Именно как братьев-единоверцев радушно принял стольный град Московского государства многих выходцев с Украины, еще в семнадцатом веке сыгравших огромную роль в духовной и культурной жизни не только города, но и всей России. Вот как говорится об этом в изданном еще в 1912 году «Типографией Т-ва И.Д. Сытина» пятитомнике «Три века»: «Усвоение европейского знания, европейской материальной культуры и европейских форм общежития было равносильно радикальной ломке национального быта, а такая ломка, в глазах правоверного русского человека, влекла за собой измену национальной вере. Иноверие европейского Запада было главною и, по-видимому, неодолимой помехой сближению с ним московской Руси. Но под боком у той Руси была страна, разрешившая, казалось, удачно трудную проблему сочетания западной культуры с религией, родственной по происхождению с московской: это была Малороссия, которая, оставаясь православной, усвоила в значительной степени польскую культуру. Исторические события со времени Смуты влекли Москву к сближению с Малороссией... Постоянно развивавшиеся многообразные сношения между ними подготовили в Москве почву для западно-русского культурного влияния, и московское общество, хотя не без колебаний, пошло навстречу ему: явилась возможность удовлетворить зародившуюся потребность в просвещении и избежать при этом непосредственного обращения к иноверному Западу.» (В. Нечаев, «Малорусско-польское влияние в Москве и русская школа XVII века»). Причем культуртрегерская миграция с Украины в Москву началась еще до Переяславской Рады, провозгласившей воссоединение двух государств.
Вот лишь некоторые примеры участия украинцев в развитии тогдашнего московского общества, его культуры, образования, науки.. В мае 1649 года московский царь Алексей Михайлович обратился к киевскому митрополиту Сильвестру Косову с просьбой направить в Москву для перевода Библии на славянский язык и «риторского учения» выпускников Киево-Могилянской академии, авторитет которой в православном мире был особенно высок.

> _Поставленная задача A_:
Перепиши строки из входных данных ниже, заменив «Add to cart» на «Ajouter au panier» и оставив всё остальное без изменений. Начни со строки, где есть «Foire aux questions - FAQ (696, 1022)», и закончи строкой, где есть «HOME (318, 349)».

> _Входные данные_:
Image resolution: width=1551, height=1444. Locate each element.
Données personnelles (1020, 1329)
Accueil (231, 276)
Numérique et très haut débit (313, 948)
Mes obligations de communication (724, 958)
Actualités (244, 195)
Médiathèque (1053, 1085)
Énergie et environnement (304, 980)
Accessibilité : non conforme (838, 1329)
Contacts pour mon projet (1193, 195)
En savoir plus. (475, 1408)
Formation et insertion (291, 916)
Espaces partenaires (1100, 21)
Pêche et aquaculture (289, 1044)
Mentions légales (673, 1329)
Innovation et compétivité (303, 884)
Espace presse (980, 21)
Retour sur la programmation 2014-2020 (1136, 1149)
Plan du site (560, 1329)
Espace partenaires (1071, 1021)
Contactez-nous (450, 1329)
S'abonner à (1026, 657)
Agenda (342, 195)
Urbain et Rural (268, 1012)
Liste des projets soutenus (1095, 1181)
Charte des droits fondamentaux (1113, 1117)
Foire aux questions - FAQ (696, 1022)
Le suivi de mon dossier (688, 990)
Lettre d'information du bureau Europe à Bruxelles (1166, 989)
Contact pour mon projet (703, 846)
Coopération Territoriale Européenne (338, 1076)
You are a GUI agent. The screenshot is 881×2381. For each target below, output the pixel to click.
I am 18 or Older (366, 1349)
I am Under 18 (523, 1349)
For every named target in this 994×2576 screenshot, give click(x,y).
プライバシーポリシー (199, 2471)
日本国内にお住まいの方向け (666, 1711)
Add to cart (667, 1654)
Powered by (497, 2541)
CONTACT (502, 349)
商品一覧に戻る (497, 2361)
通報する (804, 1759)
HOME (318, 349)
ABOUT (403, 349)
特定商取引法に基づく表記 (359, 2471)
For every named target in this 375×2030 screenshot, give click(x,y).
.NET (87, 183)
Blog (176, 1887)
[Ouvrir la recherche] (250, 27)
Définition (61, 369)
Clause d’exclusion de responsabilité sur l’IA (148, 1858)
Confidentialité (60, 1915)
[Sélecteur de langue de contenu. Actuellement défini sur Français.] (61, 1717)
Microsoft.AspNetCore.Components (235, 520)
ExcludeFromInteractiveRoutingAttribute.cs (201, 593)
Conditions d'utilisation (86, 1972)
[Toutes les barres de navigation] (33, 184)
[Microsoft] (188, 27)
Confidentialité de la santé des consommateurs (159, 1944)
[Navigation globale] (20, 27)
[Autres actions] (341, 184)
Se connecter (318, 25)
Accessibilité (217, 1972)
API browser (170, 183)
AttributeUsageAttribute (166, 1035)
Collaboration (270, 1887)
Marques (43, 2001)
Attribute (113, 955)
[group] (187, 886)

> _Поставленная задача B_:
Ответь на вопросы по отрывку о выходцах с Украины в Москве:
(i) В каком году был издан пятитомник «Три века»?
(ii) К кому обратился царь Алексей Михайлович в мае 1649 года?
(iii) Выпускников какой академии он просил направить в Москву?

> _Полный ответ A_:
Foire aux questions - FAQ (696, 1022)
Le suivi de mon dossier (688, 990)
Lettre d'information du bureau Europe à Bruxelles (1166, 989)
Contact pour mon projet (703, 846)
Coopération Territoriale Européenne (338, 1076)
You are a GUI agent. The screenshot is 881×2381. For each target below, output the pixel to click.
I am 18 or Older (366, 1349)
I am Under 18 (523, 1349)
For every named target in this 994×2576 screenshot, give click(x,y).
プライバシーポリシー (199, 2471)
日本国内にお住まいの方向け (666, 1711)
Ajouter au panier (667, 1654)
Powered by (497, 2541)
CONTACT (502, 349)
商品一覧に戻る (497, 2361)
通報する (804, 1759)
HOME (318, 349)

> _Полный ответ B_:
(i) В 1912 году.
(ii) К киевскому митрополиту Сильвестру Косову.
(iii) Киево-Могилянской академии.